What @Yogevs is describing is called de-expansion as well as upward compression. Here's a tutorial explanation of the terminology:






The 4 Modes of Compression and Expansion - Samplecraze


This video tutorial explains how downward and upward compression and downward and upward expansion work and how and when to use them.




samplecraze.com





You don't need to pay for the tutorial video to get the main point, which is in the text.
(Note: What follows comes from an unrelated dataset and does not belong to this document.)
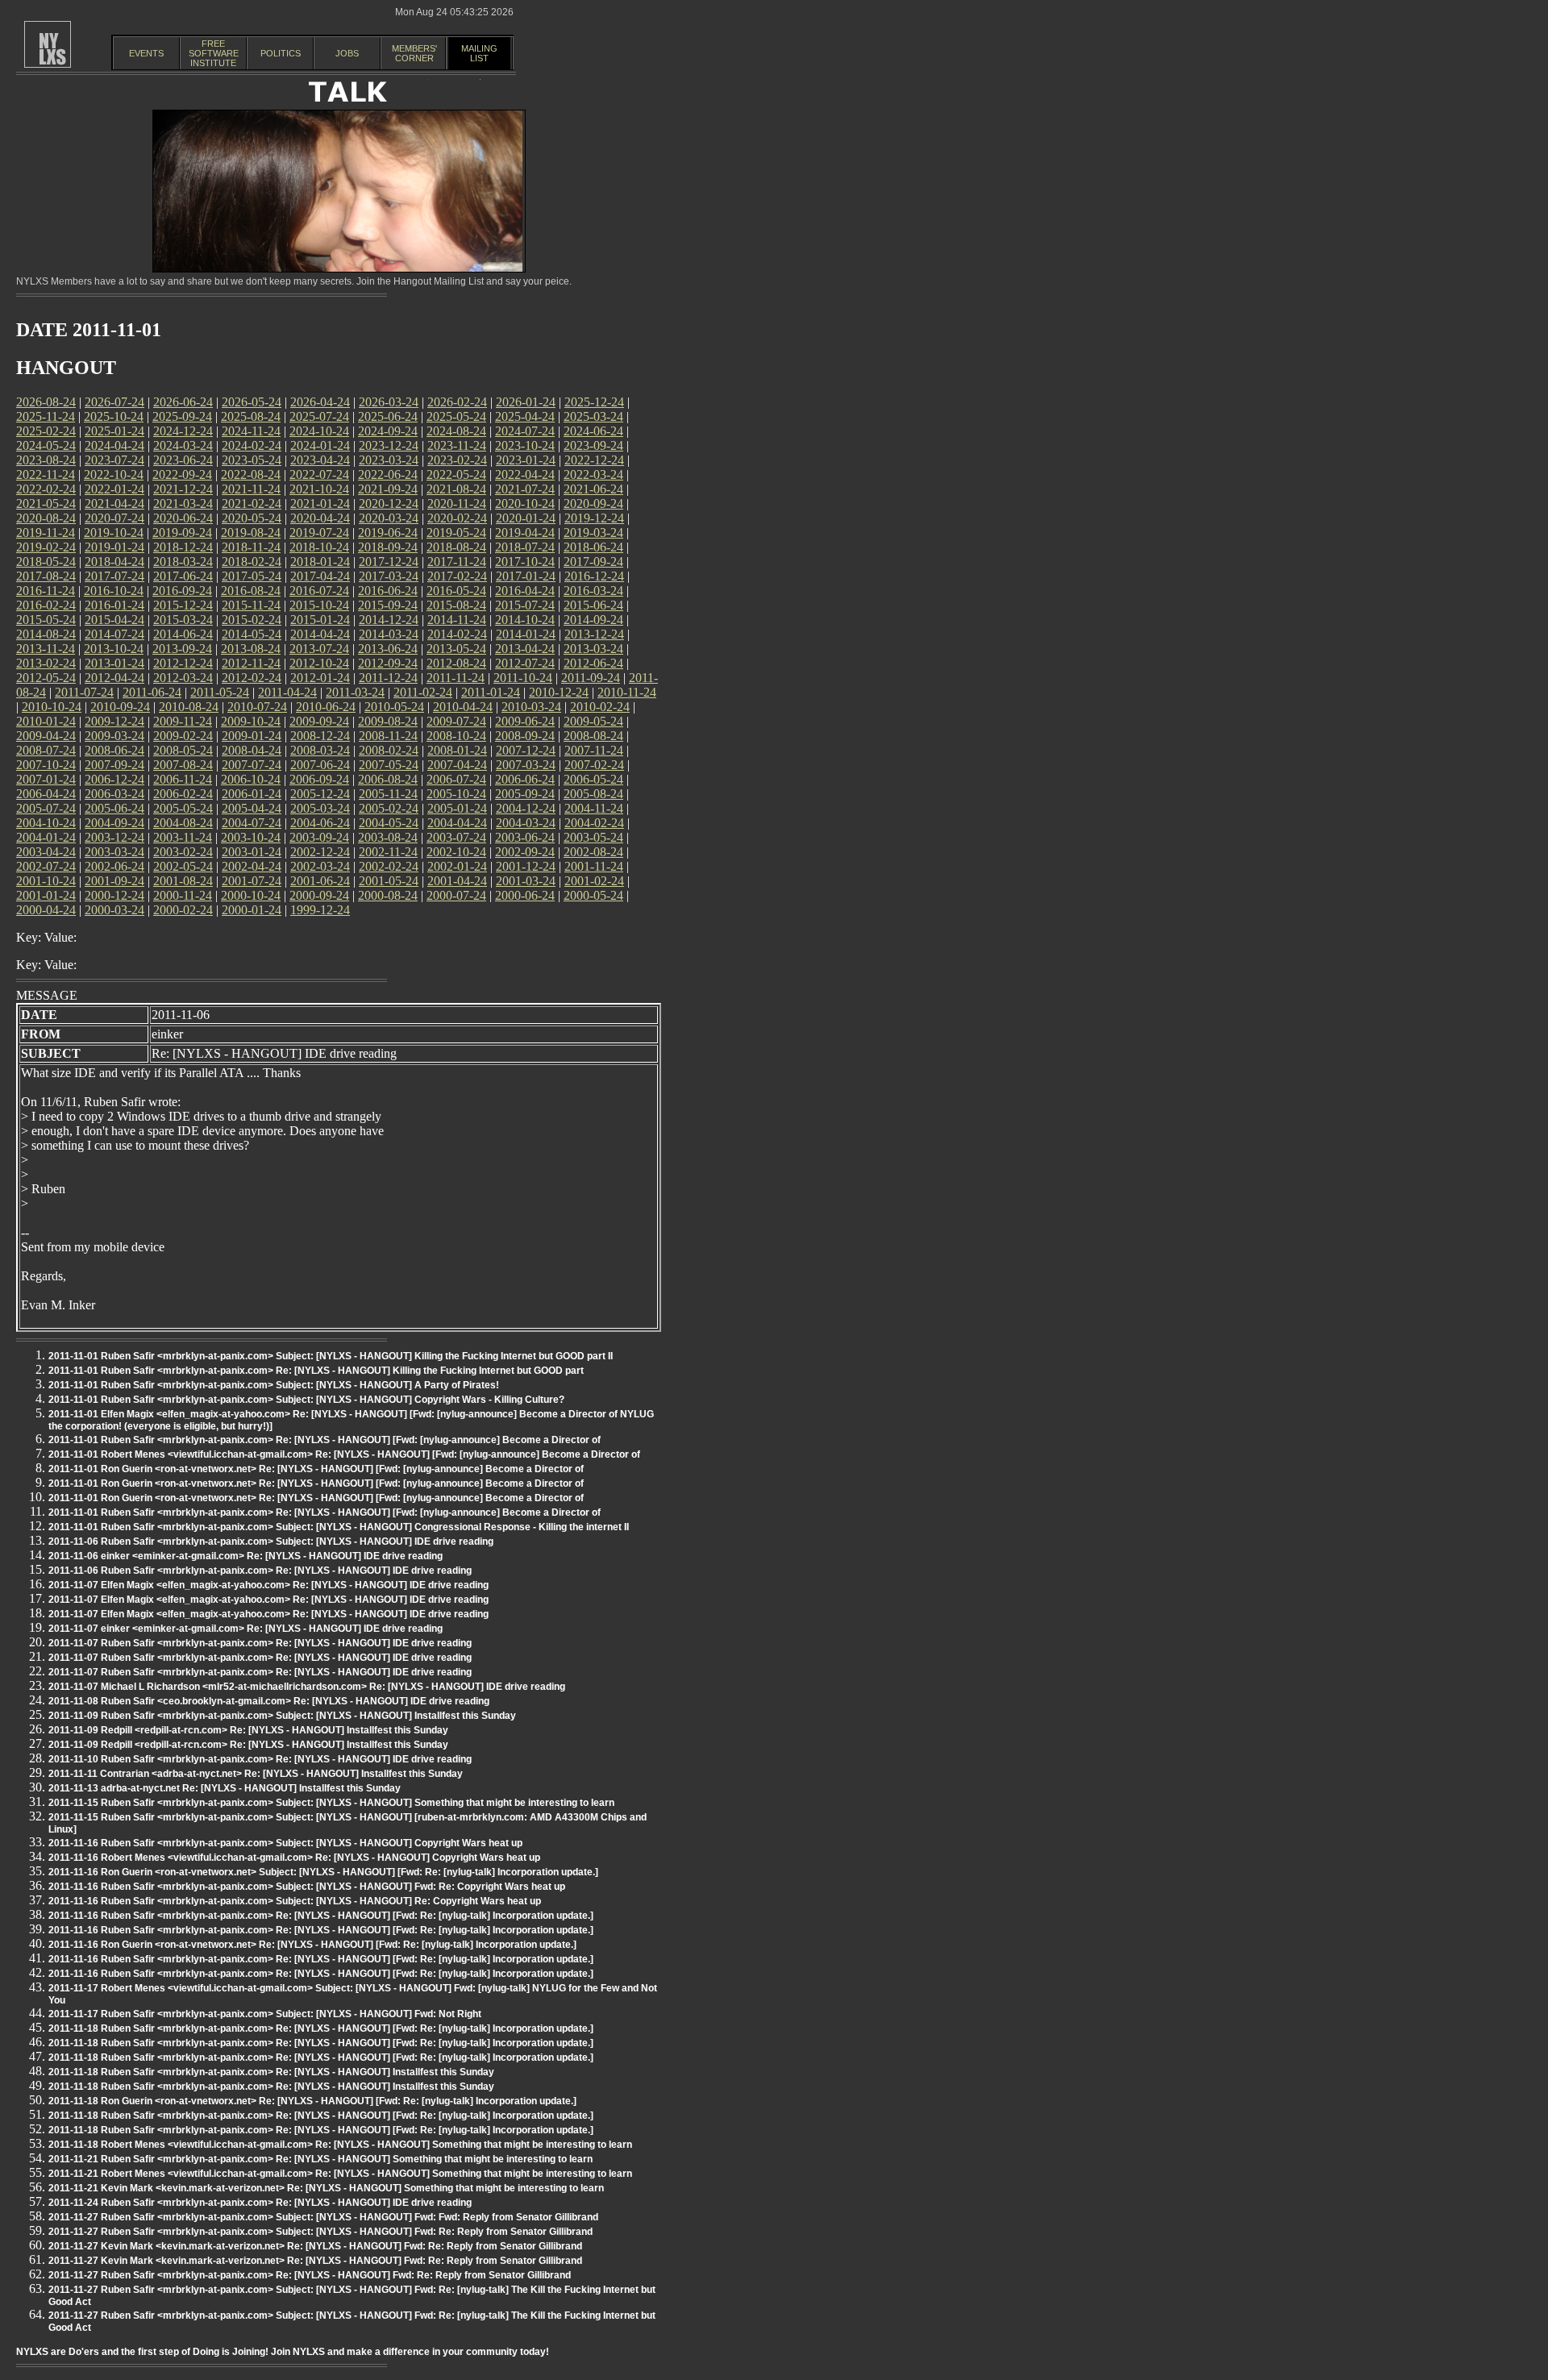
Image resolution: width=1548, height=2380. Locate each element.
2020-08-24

Waves MV2, mentioned above, is one very easy-to-use tool for this (it's also a compressor). I only know of one plugin that just does de-expansion and nothing else: Flux Pure Dexpander V3. It is very transparent and has lots of knobs to twirl. There are several elaborate plugins that do everything (upward and downward compression plus upward and downward expansion). They include Blue Cat Dynamics 4 and its multiband counterpart MB-5 Dynamix; DMG Compassion; Fab Filter Pro-MB; Flux Solera V3 and its multiband counterpart Alchemist V3; and Voxengo Soniformer.


----------



## Yogevs (Aug 11, 2020)

This has been a super interesting thread to read. Thanks everyone who bothered replying - I definitely have some fun time full of experimentation ahead of me!


----------



## Yogevs (Aug 15, 2020)

Quick update - to whoever is interested.
Instead of using a compressor (for this specific case) I ended up solving it by lowering everything else down, EQ-ing the two quieter instruments, and then bringing everything else back up - to a point.
A ended up with a quieter peice as a whole, but that was also fixed (as a whole) in the mastering phase.
I feel like this was a better approach of fixing it and that the final result is better than if I would have went with a compressor.
Thanks again everyone !


----------



## Henu (Aug 15, 2020)

Yogevs said:


> I feel like this was a better approach of fixing it and that the final result is better than if I would have went with a compressor.



Absolutely. Spot-on!


----------